--- Start DOCUMENT ---
We turn to the third issue whether a court, in a capital case, may exclude details of a defendants employment as irrelevant. The Eighth and Fourteenth Amendments require that the sentencer in a capital case not be precluded from considering any relevant mitigating evidence, that is, evidence regarding any aspect of a defendants character or record and any of the circumstances of the offense that the defendant proffers as a basis for a sentence less than death. (Frye, supra, 18 Cal.4th at p. 1015.) Nonetheless, the trial court still determines relevancy in the first instance and retains discretion to exclude evidence whose probative value is substantially outweighed by the probability that its admission will create substantial danger of confusing the issues or misleading the jury. (People v. Williams (2006) 40 Cal.4th 287, 320; see Romano v. Oklahoma (1994) 512 U.S. 1, 12 [The Eighth Amendment does not establish a federal code of evidence to supersede state evidentiary rules in capital sentencing proceedings]; Lockett v. Ohio (1978) 438 U.S. 586, 604, fn. 12 [Nothing in this opinion limits the traditional authority of a court to exclude, as irrelevant, evidence not bearing on the defendants character, prior record, or the circumstances of his offense].) The meaning of relevance is no different in the context of mitigating evidence introduced in a capital sentencing proceeding from what it is in any other context. (McKoy v. North Carolina (1990) 494 U.S. 433, 440.) Thus, [r]elevant mitigating evidence is evidence which tends logically to prove or disprove some fact or circumstance which a fact-finder could reasonably deem to have mitigating value. (Ibid.; see Evid. Code, 210.)
Defendant contends that the trial courts repeated relevancy rulings favoring the prosecution were nothing more than a subterfuge, and that the courts implicit goal was to avoid having to rule on an assertion of a national security privilege. He also contends Evidence Code section 352, upon which the court relied in several of its rulings, was inapplicable because the information sought was not prejudicial, and would have taken little time to present.
We first consider the rulings made during defendants testimony. Defendant testified only at the guilt phase. Thus the challenged trial court rulings regarding his testimony are examined not in the context of his attempt to adduce penalty phase mitigating evidence, as defendant contends, but rather as evidence proffered in defense of the charged offenses. Defendants testimony regarding his work assignments was relevant to counter the implication that he left his assigned work area in order to stalk Black. Therefore, evidence establishing that he was assigned to work in areas where Black was assigned was relevant, but the precise project upon which defendant was working, or a more detailed description of the equipment used, was not. Similarly, evidence indicating that defendant felt entitled to invade the privacy of others because of his military and ESL experience arguably was relevant to his state of mind, but the content of the classified information that he helped gather was not. The courts rulings concerning relevance and the exclusion of evidence under Evidence Code section 352 were well within the courts broad discretion and do not demonstrate, contrary to defendants assertion, that the trial court was acting in concert with the prosecution and the United States Attorneys office . . . to ensure that the basis for the exclusion was not national security.
--- End DOCUMENT ---
▶ **REQUIRED TASK A**
Please output the data entries word for word, everything from the line containing "Tidewick [746, 330]" down to the final entry.
These entries are unrelated to the opinion excerpt.
--- Start ROWS ---
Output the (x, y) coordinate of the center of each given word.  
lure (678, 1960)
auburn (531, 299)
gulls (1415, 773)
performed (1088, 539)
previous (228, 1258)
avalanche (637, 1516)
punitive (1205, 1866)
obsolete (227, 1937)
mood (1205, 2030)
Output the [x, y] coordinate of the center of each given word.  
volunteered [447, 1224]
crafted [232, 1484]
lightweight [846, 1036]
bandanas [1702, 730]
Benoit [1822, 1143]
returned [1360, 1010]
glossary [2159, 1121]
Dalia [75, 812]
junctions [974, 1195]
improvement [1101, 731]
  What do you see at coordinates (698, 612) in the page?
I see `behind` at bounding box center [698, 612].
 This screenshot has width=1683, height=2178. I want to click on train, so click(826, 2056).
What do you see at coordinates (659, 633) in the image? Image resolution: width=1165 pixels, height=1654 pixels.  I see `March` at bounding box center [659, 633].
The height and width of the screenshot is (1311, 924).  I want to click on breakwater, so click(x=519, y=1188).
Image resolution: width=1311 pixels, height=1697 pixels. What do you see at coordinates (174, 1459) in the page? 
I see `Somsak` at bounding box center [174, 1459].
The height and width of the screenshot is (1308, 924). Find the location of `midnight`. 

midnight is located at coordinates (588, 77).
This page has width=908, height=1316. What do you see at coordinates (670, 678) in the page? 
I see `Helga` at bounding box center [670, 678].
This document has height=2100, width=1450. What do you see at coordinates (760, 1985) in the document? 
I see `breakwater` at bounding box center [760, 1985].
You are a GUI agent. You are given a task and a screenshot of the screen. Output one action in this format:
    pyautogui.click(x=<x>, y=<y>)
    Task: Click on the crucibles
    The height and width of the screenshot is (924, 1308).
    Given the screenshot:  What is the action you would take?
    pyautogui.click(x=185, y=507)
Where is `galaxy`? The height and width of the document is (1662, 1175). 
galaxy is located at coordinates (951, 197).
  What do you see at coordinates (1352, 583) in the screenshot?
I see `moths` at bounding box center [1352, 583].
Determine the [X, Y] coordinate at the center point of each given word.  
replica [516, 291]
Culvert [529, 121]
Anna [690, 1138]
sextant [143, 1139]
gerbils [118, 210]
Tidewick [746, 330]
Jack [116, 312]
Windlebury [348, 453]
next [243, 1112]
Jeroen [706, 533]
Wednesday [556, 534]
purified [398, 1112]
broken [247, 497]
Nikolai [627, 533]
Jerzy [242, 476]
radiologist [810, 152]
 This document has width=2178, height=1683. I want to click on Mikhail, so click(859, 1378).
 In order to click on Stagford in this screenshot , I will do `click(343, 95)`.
--- End ROWS ---
▶ **REQUIRED TASK B**
Go on with the opinion excerpt, picking up after its last sentence.

▶ **RESULT A**
Tidewick [746, 330]
Jack [116, 312]
Windlebury [348, 453]
next [243, 1112]
Jeroen [706, 533]
Wednesday [556, 534]
purified [398, 1112]
broken [247, 497]
Nikolai [627, 533]
Jerzy [242, 476]
radiologist [810, 152]
 This document has width=2178, height=1683. I want to click on Mikhail, so click(859, 1378).
 In order to click on Stagford in this screenshot , I will do `click(343, 95)`.

▶ **RESULT B**
With respect to the signaling system set up between the prosecutor and Ball, defendant contends that the state actively collaborat[ed] with the federal government to withhold mitigating evidence from the jury. He claims the signaling system deprived him of his Sixth, Eighth, and Fourteenth Amendment rights, because it masked the true basis for the objections, that is, national security, and thereby denied him the opportunity to seek meaningful appellate review of the real basis for the exclusion of this critical evidence. Once again, these events occurred during the guilt phase, at a time when defendant was not proffering mitigating evidence. In addition, the record indicates the signals did not lead to any objections; rather, the prosecutor was objecting or preparing to object when the signals were received.
Nor did the trial courts challenged rulings regarding Wellss testimony, during the penalty phase, improperly limit the admission of mitigating evidence. The evidence presented fully informed the jury that defendant received a top-security clearance requiring that he be trustworthy, reliable, of unquestioned character, and loyal to the United States; he worked on a high frequency direction-finding network that assisted in search and rescue missions for aircraft or ships in distress; enemy location was one aspect of the information defendant would gather; the Secretary of Defense characterized all of the projects that defendant worked on as vital to the national defense; and much of his work remained classified at the time of trial. The precise information gathered, the type of enemy movements monitored, and whether the equipment contained information about the submarine activities of enemy fleets, was tangential and had no bearing upon defendants character or record, or the circumstances of his crimes.
2. Alleged improper limitation upon closing argument
Defendant contends the trial court erred by prohibiting defense counsel from arguing that defendants crimes were less serious than those of other capital defendants, in violation of his rights under the Eighth and Fourteenth Amendments to the United States Constitution.[1] No error appears.
During closing argument, defense counsel stated, We need to look at this case and compare this case with other special circumstance killings . . . . At a sidebar conference, defense counsel repeatedly asserted he did not intend to comment on what case got what penalty. Rather, counsel sought to argue that this is not . . . the worst of the worst . . . , there are far worse cases, by referring to such defendants as Richard Ramirez, David Carpenter, and Ramon Salcido, and discussing the circumstances of their crimes.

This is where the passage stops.